▶ _WHAT YOU HAVE TO DO_: Print out the entries from the line containing "Rolls (120, 977)" through the last line, exactly, and print nothing else. Pictures are not copied.
-- MATERIAL TO PROCESS follows --
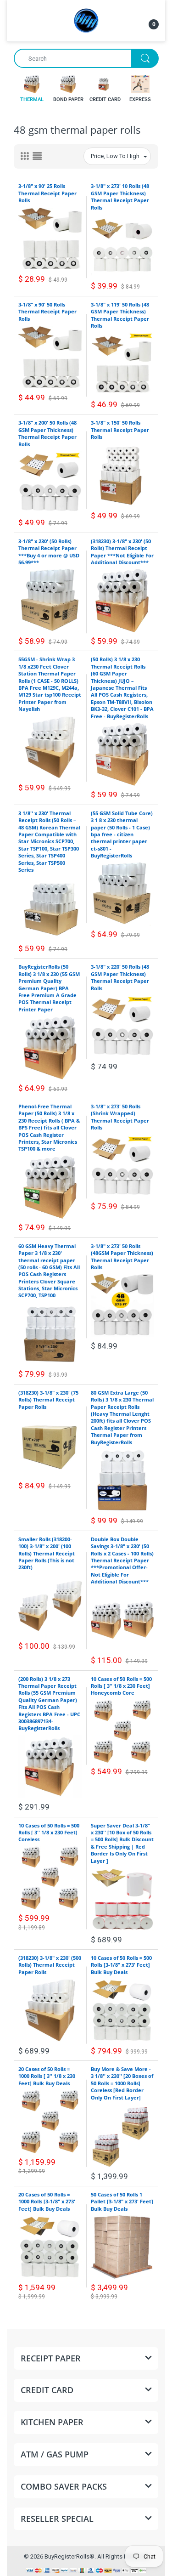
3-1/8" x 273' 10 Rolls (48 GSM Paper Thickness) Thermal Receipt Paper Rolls (120, 196)
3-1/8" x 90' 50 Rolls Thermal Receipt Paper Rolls (47, 311)
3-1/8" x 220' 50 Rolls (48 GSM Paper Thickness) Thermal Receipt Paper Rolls (120, 977)
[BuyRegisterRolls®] (86, 20)
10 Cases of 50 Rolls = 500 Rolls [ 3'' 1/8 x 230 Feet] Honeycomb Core (121, 1686)
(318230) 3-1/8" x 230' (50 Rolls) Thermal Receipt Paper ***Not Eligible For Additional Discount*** (122, 552)
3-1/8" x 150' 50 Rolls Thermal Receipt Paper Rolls (120, 429)
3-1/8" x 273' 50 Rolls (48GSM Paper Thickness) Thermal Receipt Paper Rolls (122, 1257)
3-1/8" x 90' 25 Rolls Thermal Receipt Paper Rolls (47, 193)
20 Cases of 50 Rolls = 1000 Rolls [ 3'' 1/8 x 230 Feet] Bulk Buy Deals (46, 2076)
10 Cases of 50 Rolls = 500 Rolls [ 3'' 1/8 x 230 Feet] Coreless (48, 1832)
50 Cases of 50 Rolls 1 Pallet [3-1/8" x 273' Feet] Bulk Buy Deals (122, 2201)
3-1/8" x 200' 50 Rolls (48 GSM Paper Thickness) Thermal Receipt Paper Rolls (47, 433)
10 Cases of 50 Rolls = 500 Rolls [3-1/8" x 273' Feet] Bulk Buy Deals (121, 1964)
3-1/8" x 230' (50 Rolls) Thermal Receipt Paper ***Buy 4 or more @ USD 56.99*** (48, 552)
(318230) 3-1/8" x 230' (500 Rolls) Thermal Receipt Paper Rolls (49, 1964)
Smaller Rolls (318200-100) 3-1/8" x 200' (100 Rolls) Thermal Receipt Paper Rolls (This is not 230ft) (46, 1553)
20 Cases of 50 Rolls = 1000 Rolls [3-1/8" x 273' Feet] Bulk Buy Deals (46, 2201)
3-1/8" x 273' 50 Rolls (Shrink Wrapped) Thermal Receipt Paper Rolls (120, 1117)
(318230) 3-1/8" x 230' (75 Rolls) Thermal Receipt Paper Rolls (48, 1399)
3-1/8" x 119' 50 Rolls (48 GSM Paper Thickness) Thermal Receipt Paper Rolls (120, 315)
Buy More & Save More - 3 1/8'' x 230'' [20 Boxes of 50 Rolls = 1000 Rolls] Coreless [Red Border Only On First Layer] (122, 2083)
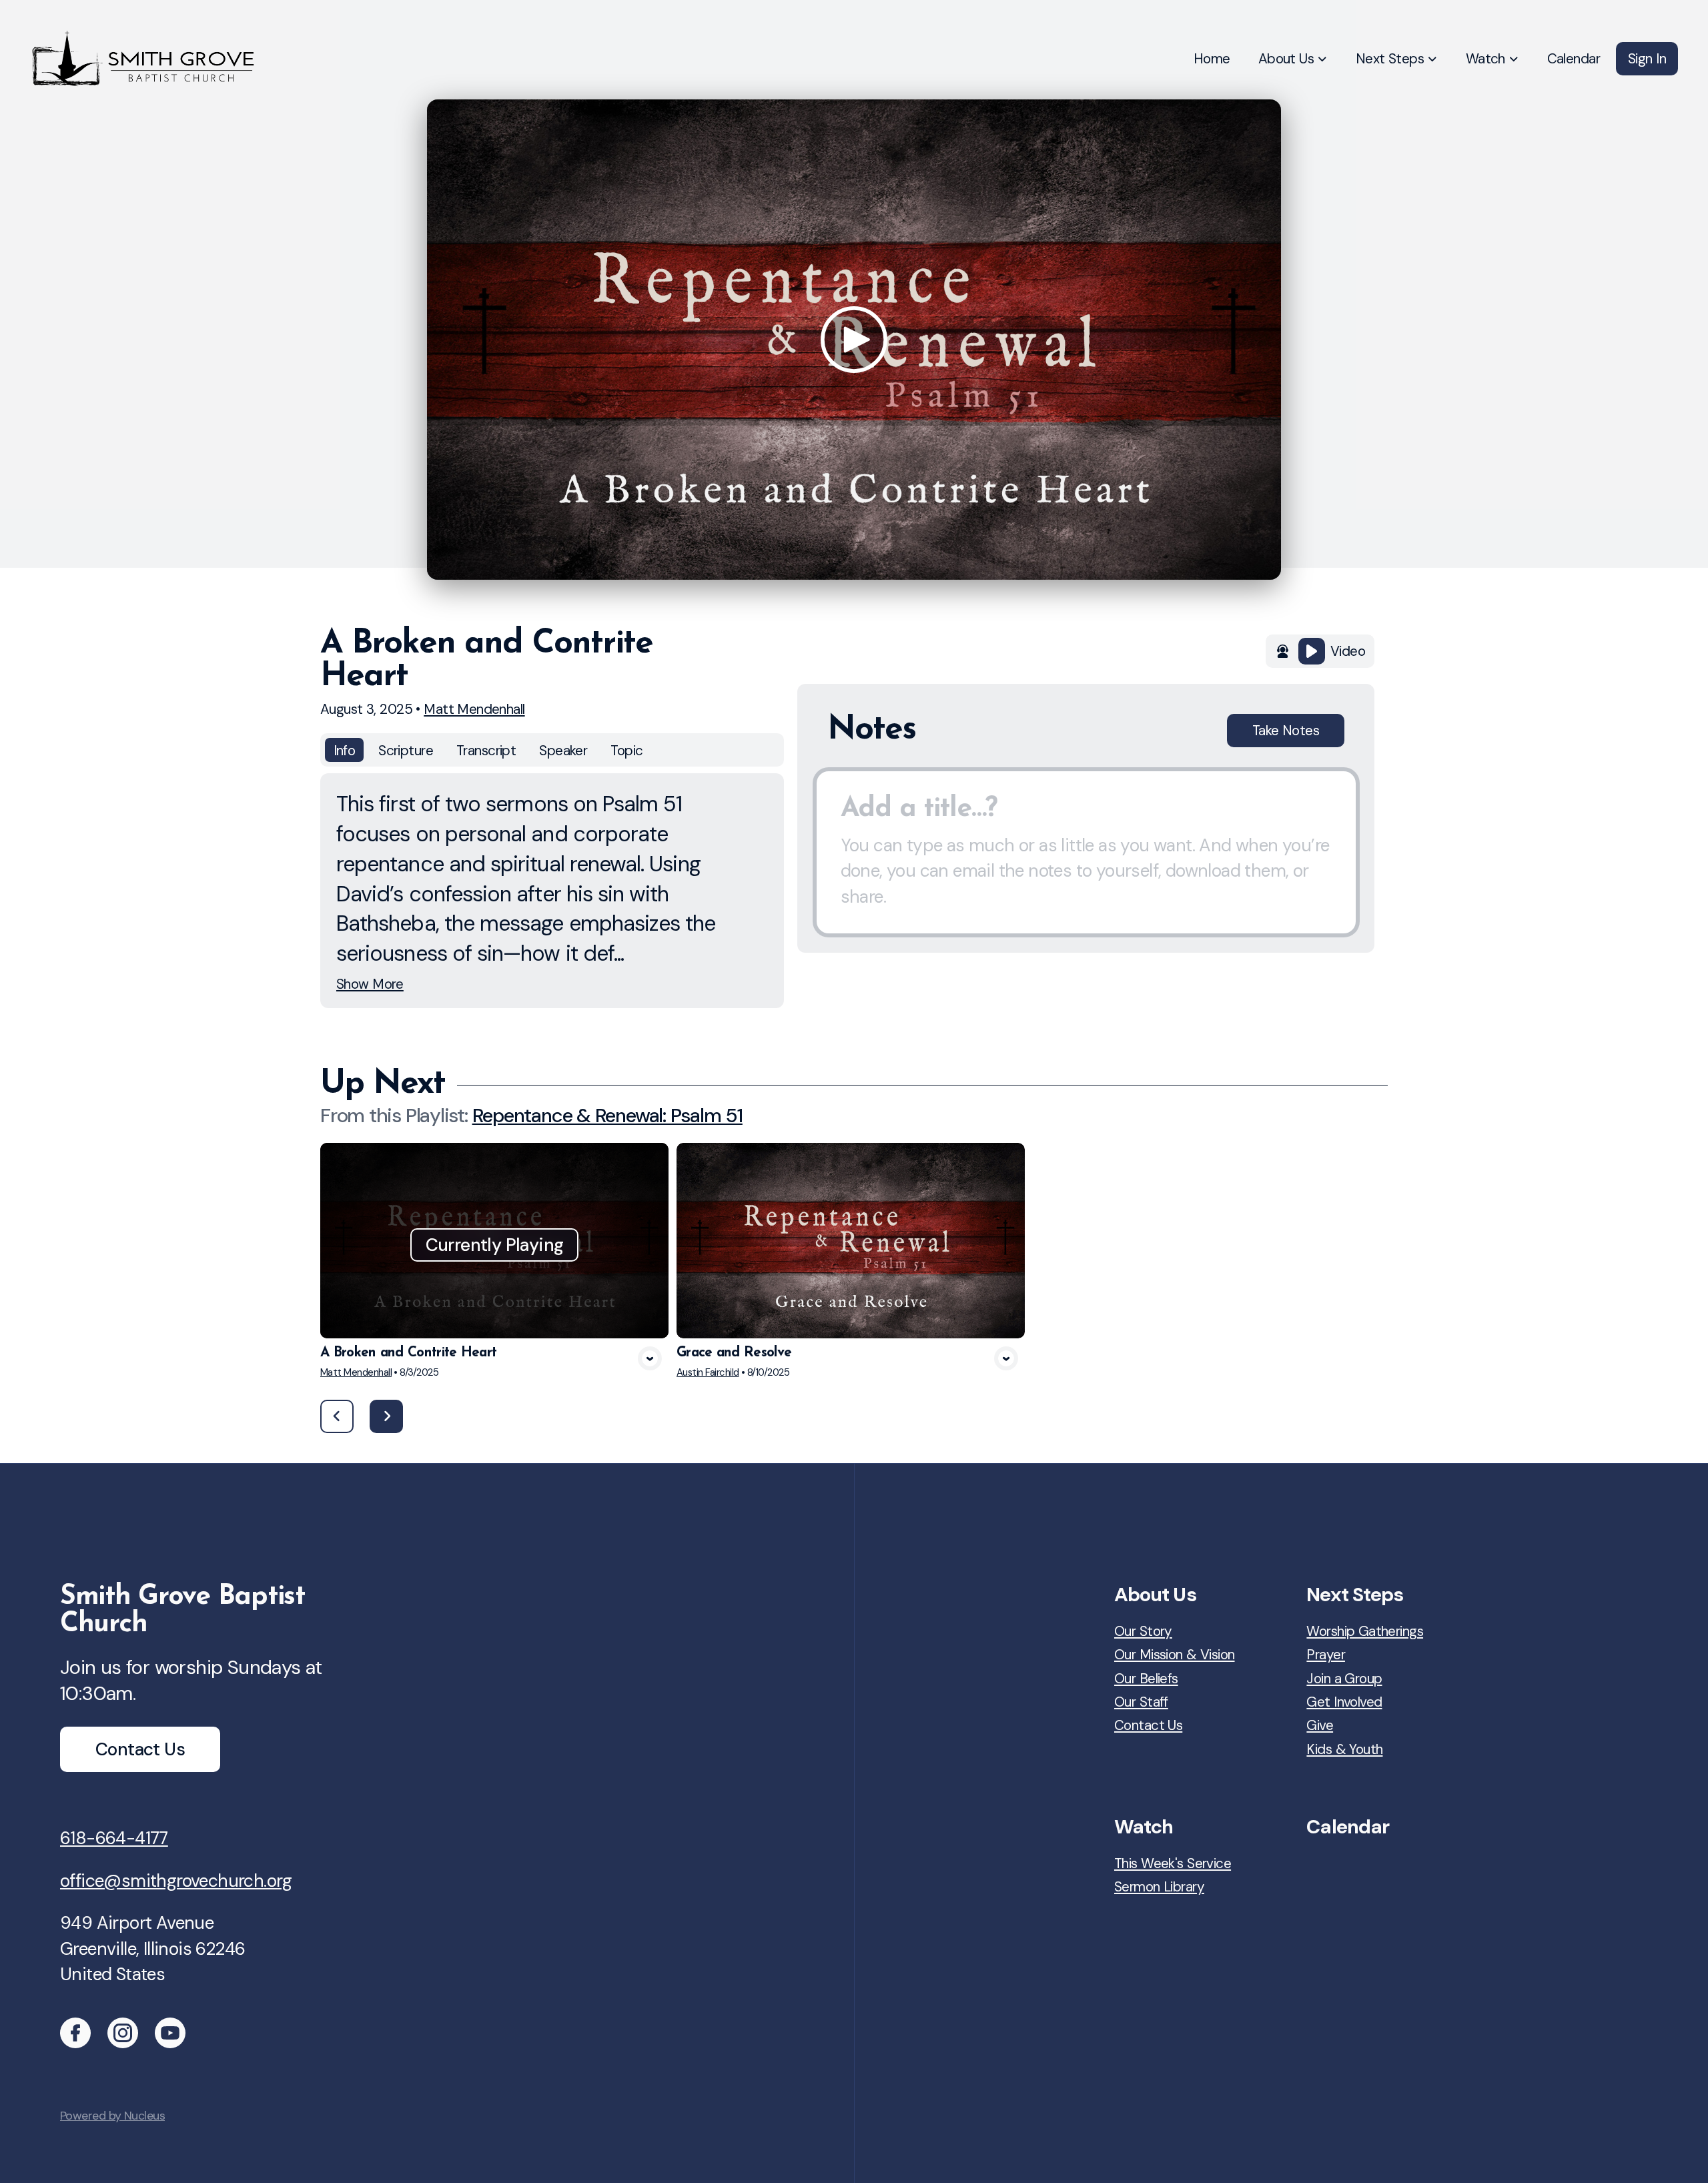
-- MATERIAL TO PROCESS concluded --
▶ _RESULT FOR THIS TASK_:
3-1/8" x 220' 50 Rolls (48 GSM Paper Thickness) Thermal Receipt Paper Rolls (120, 977)
[BuyRegisterRolls®] (86, 20)
10 Cases of 50 Rolls = 500 Rolls [ 3'' 1/8 x 230 Feet] Honeycomb Core (121, 1686)
(318230) 3-1/8" x 230' (50 Rolls) Thermal Receipt Paper ***Not Eligible For Additional Discount*** (122, 552)
3-1/8" x 150' 50 Rolls Thermal Receipt Paper Rolls (120, 429)
3-1/8" x 273' 50 Rolls (48GSM Paper Thickness) Thermal Receipt Paper Rolls (122, 1257)
3-1/8" x 90' 25 Rolls Thermal Receipt Paper Rolls (47, 193)
20 Cases of 50 Rolls = 1000 Rolls [ 3'' 1/8 x 230 Feet] Bulk Buy Deals (46, 2076)
10 Cases of 50 Rolls = 500 Rolls [ 3'' 1/8 x 230 Feet] Coreless (48, 1832)
50 Cases of 50 Rolls 1 Pallet [3-1/8" x 273' Feet] Bulk Buy Deals (122, 2201)
3-1/8" x 200' 50 Rolls (48 GSM Paper Thickness) Thermal Receipt Paper Rolls (47, 433)
10 Cases of 50 Rolls = 500 Rolls [3-1/8" x 273' Feet] Bulk Buy Deals (121, 1964)
3-1/8" x 230' (50 Rolls) Thermal Receipt Paper ***Buy 4 or more @ USD 56.99*** (48, 552)
(318230) 3-1/8" x 230' (500 Rolls) Thermal Receipt Paper Rolls (49, 1964)
Smaller Rolls (318200-100) 3-1/8" x 200' (100 Rolls) Thermal Receipt Paper Rolls (This is not 230ft) (46, 1553)
20 Cases of 50 Rolls = 1000 Rolls [3-1/8" x 273' Feet] Bulk Buy Deals (46, 2201)
3-1/8" x 273' 50 Rolls (Shrink Wrapped) Thermal Receipt Paper Rolls (120, 1117)
(318230) 3-1/8" x 230' (75 Rolls) Thermal Receipt Paper Rolls (48, 1399)
3-1/8" x 119' 50 Rolls (48 GSM Paper Thickness) Thermal Receipt Paper Rolls (120, 315)
Buy More & Save More - 3 1/8'' x 230'' [20 Boxes of 50 Rolls = 1000 Rolls] Coreless [Red Border Only On First Layer] (122, 2083)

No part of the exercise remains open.